FURTHER INFORMATION ABOUT TECHNICAL BACKGROUND TO THIS
APPLICATION
[0033] The disclosure of Japanese Patent Application No.
2009-038884 filed on Feb. 23, 2009 including specification,
drawings and claims is incorporated herein by reference in its
entirety.
BRIEF DESCRIPTION OF THE DRAWINGS
[0034] These and other objects, advantages and features of the
invention will become apparent from the following description
thereof taken in conjunction with the accompanying drawings that
illustrate a specific embodiment of the invention. In the
Drawings:
[0035] FIG. 1 is a block diagram of an image processing apparatus
according to Embodiment 1 of the present invention;
[0036] FIG. 2 is a flowchart showing an operation of an image
processing apparatus according to Embodiment 1 of the present
invention;
[0037] FIG. 3 is a diagram explaining a result of an operation of
an image processing apparatus according to Embodiment 1 of the
present invention;
[0038] FIG. 4 is a diagram showing a first gamma transformation
curve according to Embodiment 1 of the present invention;
[0039] FIG. 5 is a diagram showing a second gamma transformation
curve according to Embodiment 1 of the present invention;
[0040] FIG. 6 is a diagram showing a first gamma transformation
curve according to a variation of Embodiment 1;
[0041] FIG. 7 is a block diagram of an image processing apparatus
according to Embodiment 2 of the present invention;
[0042] FIG. 8 is a flowchart showing an operation of an image
processing apparatus according to Embodiment 2 of the present
invention;
[0043] FIG. 9 is a diagram showing a first gamma transformation
curve according to Embodiment 2 of the present invention;
[0044] FIG. 10 is a block diagram of an image processing apparatus
according to Embodiment 3 of the present invention;
[0045] FIG. 11 is a block diagram of a conventional image
processing apparatus; and
[0046] FIG. 12 is a diagram explaining a result of an operation of
a conventional image processing apparatus.
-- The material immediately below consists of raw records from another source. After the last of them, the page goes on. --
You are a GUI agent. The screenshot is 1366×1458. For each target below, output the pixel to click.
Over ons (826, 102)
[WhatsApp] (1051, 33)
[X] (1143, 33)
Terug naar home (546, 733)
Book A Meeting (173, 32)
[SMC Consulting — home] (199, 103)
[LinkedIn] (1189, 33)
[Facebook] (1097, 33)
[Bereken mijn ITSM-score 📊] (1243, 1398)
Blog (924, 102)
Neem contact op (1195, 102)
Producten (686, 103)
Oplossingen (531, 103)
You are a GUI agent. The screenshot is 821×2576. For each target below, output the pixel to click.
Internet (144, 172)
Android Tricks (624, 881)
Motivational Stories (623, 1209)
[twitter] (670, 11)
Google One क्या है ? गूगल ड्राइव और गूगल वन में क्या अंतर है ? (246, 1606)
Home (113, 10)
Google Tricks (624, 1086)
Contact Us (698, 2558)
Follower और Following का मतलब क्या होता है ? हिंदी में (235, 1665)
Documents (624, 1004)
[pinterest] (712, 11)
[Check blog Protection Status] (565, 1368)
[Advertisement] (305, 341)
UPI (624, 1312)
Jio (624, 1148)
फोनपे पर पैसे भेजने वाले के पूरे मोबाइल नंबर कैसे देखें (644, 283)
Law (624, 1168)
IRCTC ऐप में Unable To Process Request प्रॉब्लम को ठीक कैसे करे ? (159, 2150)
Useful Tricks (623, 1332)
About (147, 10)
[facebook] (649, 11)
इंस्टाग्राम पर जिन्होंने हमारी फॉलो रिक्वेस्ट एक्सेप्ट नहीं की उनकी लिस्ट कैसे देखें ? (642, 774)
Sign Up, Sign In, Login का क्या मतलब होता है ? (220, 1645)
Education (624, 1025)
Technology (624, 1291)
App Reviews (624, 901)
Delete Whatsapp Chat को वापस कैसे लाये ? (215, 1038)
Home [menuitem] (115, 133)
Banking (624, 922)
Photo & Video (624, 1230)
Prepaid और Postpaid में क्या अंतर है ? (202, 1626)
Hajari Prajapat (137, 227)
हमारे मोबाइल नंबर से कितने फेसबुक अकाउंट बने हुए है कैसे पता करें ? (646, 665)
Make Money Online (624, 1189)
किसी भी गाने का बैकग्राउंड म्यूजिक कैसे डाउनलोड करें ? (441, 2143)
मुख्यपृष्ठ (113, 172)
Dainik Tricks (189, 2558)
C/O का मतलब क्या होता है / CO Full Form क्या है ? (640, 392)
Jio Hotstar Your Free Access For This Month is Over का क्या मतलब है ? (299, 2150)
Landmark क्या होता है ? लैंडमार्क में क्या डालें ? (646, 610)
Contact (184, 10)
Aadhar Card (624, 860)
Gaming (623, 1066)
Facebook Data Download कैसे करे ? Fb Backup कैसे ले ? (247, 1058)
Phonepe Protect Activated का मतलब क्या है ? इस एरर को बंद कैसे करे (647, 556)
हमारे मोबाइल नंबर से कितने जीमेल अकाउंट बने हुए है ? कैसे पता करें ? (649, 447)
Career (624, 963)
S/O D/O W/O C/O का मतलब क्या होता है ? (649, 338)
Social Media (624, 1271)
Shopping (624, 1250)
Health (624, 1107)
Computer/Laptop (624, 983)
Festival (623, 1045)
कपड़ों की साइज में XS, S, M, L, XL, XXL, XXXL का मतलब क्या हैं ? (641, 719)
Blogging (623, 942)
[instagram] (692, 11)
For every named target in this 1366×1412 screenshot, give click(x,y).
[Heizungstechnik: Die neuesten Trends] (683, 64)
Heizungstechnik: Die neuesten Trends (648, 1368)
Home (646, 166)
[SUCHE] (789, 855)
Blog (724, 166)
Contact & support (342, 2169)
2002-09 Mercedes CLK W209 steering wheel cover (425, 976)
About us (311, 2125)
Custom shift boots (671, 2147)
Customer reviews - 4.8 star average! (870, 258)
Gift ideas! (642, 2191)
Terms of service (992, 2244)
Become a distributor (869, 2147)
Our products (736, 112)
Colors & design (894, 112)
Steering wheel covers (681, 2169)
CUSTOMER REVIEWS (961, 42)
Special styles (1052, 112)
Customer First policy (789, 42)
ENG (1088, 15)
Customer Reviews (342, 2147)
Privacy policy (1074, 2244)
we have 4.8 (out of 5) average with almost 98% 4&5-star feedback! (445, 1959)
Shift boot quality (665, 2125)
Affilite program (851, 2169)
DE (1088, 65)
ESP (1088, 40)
DESCRIPTION OF THE PREFERRED EMBODIMENT(S)
[0047] Hereinafter, embodiments of the present invention are
described with reference to the drawings.
Embodiment 1
[0048] FIG. 1 is a block diagram of an image processing apparatus
100 according to Embodiment 1 of the present invention. FIG. 2 is a
flowchart showing an operation of the image processing apparatus
100. The image processing apparatus 100 includes an image input
unit 110, a YC-RGB transformation unit 120, a first gamma
transformation unit 130, a first correction unit 140, a color space
transformation unit 150, a second correction unit 160, a second
gamma transformation unit 170, a display device driver unit 180,
and a display device 190.
[0049] The image input unit 110 obtains an input signal and outputs
the input signal to the YC-RGB transformation unit 120. In this
example, the input signal is described as a Y/C signal which is
made up of a luminance signal Y and chrominance signals Cb and
Cr.
[0050] The YC-RGB transformation unit 120 transforms the Y/C signal
obtained from the image input unit 110 into a color signal of a
first color space which is defined by a standard such as BT.709 or
sRGB (S101). In this example, the color signal of the first color
space is described as a first RGB signal which is made up of a red
component (R), a green component (G), and a blue component (B). The
color value of each component making up the first RGB signal can
take a value not only in the range from 0.0 to 1.0, but also a
value larger than 1.0 or a negative value.
[0051] The first gamma transformation unit 130 performs, on the
first RGB signal which has been input by the YC-RGB transformation
unit 120, gamma transformation in compliance with a predetermined
standard (for example, gamma transformation in compliance with the
xvYCC standard) using a gamma transformation curve as shown in FIG.
4, and outputs a linearly-transformed first RGB signal (S102).
[0052] The first correction unit 140 performs first correction
(clipping process) on the linear first RGB signal which has been
output by the first gamma transformation unit 130 (S103). The first
correction is a process, performed for each of the color values (R,
G, B) making up the first RGB signal, of correcting (replacing) a
color value exceeding a first upper limit to the first upper limit
and correcting (replacing) a color value falling below a first
lower limit to the first lower limit.
[0053] The color space transformation unit 150 transforms the first
RGB signal (signal which is linear and has been clipped), which has
been output by the first correction unit 140, into a color signal
(second RGB signal) of a second color space defined according to
display characteristics of the display device 190 (S104).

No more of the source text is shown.